▸ **Work instructions**:
Only a number is wanted here, namely how many lines of the data contain the string "filter".

▸ **Records for the exercise**:
.....
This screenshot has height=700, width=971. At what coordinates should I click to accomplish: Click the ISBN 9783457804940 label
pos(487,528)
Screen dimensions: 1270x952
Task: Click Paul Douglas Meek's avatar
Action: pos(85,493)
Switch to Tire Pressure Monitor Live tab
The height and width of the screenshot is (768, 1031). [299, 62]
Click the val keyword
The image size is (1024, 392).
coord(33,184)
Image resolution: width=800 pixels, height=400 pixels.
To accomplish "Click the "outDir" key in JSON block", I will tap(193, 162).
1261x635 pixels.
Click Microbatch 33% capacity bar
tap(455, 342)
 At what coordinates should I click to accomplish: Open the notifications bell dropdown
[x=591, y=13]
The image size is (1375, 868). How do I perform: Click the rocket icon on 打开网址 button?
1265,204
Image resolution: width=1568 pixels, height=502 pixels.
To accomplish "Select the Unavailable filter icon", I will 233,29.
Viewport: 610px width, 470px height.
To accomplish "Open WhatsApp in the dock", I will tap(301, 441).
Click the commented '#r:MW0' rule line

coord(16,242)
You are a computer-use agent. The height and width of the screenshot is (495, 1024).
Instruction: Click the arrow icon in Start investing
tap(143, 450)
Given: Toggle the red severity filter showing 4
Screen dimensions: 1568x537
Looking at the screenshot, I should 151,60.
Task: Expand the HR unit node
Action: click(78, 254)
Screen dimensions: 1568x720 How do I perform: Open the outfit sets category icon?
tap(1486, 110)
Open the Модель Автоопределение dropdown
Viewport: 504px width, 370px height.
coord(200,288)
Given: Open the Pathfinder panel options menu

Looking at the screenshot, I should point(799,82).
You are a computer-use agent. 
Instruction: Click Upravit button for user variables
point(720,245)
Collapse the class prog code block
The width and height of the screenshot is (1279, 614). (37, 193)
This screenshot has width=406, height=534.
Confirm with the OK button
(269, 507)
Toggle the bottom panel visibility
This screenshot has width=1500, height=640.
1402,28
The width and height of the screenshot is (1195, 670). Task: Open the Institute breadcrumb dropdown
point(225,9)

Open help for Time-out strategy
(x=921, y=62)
.....
▸ **Answer**:
2